Knowing this, you can contrast the "Search Classifier" method with the "LLM Classifier" method.
- The Search Classifier method uses embeddings models, vector comparison, and a search index to determine a document's similarity to documents already present in a search index. An unclassified document is given the same Document Type as its closest match in the search index.
- Search Classifier is deterministic.
- It requires an embeddings model and an AI Search index to operate.
- The LLM Classifier method uses a large language model to choose from a list of possible Document Types. The LLM is handed the document, the list of Document Types and is (more or less) asked the question "What Document Type is this?". The LLM then generates a response, from which Grooper assigns the document a Document Type.

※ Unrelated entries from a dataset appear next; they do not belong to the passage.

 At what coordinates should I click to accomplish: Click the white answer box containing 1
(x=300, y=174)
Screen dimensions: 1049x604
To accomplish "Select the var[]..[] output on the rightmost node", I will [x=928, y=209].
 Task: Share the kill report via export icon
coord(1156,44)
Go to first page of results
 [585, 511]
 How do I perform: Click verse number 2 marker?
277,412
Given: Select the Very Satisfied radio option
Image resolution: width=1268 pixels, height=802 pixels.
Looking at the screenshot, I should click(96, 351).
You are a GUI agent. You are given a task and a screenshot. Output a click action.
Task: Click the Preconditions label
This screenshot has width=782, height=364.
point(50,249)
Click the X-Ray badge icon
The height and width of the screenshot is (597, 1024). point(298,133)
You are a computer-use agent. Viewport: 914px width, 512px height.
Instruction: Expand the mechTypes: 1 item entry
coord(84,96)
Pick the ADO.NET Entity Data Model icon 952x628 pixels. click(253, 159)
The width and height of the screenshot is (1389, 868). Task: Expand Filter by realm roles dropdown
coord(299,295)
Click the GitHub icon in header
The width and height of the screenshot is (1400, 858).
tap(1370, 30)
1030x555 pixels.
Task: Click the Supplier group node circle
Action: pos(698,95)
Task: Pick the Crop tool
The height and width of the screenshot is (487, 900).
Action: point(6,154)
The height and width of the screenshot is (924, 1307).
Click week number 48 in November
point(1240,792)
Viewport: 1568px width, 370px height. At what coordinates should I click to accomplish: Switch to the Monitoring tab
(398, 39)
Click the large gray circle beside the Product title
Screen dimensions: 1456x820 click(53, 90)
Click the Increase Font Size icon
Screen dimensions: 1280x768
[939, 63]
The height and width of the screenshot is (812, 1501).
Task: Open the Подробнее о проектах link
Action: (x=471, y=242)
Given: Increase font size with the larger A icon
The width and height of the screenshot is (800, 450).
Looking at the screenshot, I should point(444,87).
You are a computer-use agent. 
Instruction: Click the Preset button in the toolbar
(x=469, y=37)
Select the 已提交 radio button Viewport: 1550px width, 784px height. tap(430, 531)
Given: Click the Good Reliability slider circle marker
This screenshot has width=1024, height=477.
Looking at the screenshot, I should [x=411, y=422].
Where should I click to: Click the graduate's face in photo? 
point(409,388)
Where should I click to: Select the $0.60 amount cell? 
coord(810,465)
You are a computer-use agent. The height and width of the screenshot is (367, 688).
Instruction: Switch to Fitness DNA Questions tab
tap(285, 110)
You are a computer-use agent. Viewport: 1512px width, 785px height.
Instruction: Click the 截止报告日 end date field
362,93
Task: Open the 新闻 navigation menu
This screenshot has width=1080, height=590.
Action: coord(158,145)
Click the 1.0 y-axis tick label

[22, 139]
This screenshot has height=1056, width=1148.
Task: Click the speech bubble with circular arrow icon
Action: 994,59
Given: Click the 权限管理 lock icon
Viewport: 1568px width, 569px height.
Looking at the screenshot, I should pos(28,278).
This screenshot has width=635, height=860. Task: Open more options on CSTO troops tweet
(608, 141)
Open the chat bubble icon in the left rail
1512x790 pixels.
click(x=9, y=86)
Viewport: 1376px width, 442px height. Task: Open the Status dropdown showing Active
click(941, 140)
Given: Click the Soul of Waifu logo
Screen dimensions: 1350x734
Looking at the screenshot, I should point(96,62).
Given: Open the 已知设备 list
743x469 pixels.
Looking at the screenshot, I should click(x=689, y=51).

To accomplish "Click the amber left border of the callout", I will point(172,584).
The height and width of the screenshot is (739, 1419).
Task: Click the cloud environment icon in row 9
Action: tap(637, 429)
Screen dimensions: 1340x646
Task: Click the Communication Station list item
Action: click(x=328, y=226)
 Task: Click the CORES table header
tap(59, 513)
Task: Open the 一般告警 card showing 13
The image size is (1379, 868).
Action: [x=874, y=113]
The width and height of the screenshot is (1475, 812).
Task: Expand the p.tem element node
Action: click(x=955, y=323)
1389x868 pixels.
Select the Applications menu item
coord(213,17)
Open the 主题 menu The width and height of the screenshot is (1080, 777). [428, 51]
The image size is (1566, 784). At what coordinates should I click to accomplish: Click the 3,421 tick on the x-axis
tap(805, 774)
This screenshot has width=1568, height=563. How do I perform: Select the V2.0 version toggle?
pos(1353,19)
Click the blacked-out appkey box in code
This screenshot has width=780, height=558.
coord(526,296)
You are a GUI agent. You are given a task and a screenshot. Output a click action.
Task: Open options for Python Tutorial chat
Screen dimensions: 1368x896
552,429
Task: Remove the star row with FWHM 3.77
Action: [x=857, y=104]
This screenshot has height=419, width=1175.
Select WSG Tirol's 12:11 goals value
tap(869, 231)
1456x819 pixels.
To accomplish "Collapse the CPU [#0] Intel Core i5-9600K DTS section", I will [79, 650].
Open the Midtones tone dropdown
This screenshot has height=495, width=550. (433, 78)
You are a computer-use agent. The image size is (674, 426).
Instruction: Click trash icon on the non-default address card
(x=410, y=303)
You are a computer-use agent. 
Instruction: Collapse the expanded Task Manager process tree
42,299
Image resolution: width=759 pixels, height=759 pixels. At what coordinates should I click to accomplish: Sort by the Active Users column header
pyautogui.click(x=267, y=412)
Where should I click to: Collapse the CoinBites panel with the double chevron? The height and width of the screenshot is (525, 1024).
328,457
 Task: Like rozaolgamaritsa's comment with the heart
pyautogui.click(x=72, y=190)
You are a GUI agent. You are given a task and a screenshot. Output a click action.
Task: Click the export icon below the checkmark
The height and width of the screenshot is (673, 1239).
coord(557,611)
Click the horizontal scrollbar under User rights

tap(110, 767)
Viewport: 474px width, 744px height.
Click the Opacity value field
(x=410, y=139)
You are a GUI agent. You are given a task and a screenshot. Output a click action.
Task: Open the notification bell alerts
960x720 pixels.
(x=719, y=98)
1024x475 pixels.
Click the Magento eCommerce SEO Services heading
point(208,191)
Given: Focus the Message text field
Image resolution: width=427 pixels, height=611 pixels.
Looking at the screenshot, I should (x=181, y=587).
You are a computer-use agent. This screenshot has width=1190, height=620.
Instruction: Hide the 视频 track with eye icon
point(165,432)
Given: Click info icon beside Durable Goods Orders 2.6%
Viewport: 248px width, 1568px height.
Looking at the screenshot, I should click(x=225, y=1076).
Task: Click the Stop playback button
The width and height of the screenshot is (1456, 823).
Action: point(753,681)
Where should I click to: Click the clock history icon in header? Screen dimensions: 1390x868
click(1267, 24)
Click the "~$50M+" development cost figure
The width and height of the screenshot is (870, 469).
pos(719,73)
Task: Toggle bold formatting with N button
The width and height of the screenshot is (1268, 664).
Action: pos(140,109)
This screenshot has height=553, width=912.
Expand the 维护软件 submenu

- LLM Classifier is not deterministic (it is generative.)
- It requires only a large language model to operate.
Related concepts
- Content Model: The root object in Grooper that organizes Document Types and classification logic.
- Document Type: The object in Grooper that represents a distinct kind of document. Critical for document classification and extraction.
- Content Type: The object assigned by classification. Most typically this is a Document Type.
- Batch Folder: The item being classified.
- Classify: The activity that applies classification to Batch Folders.
- Indexing Behavior: The configuration that enables vector search and connects to your search index.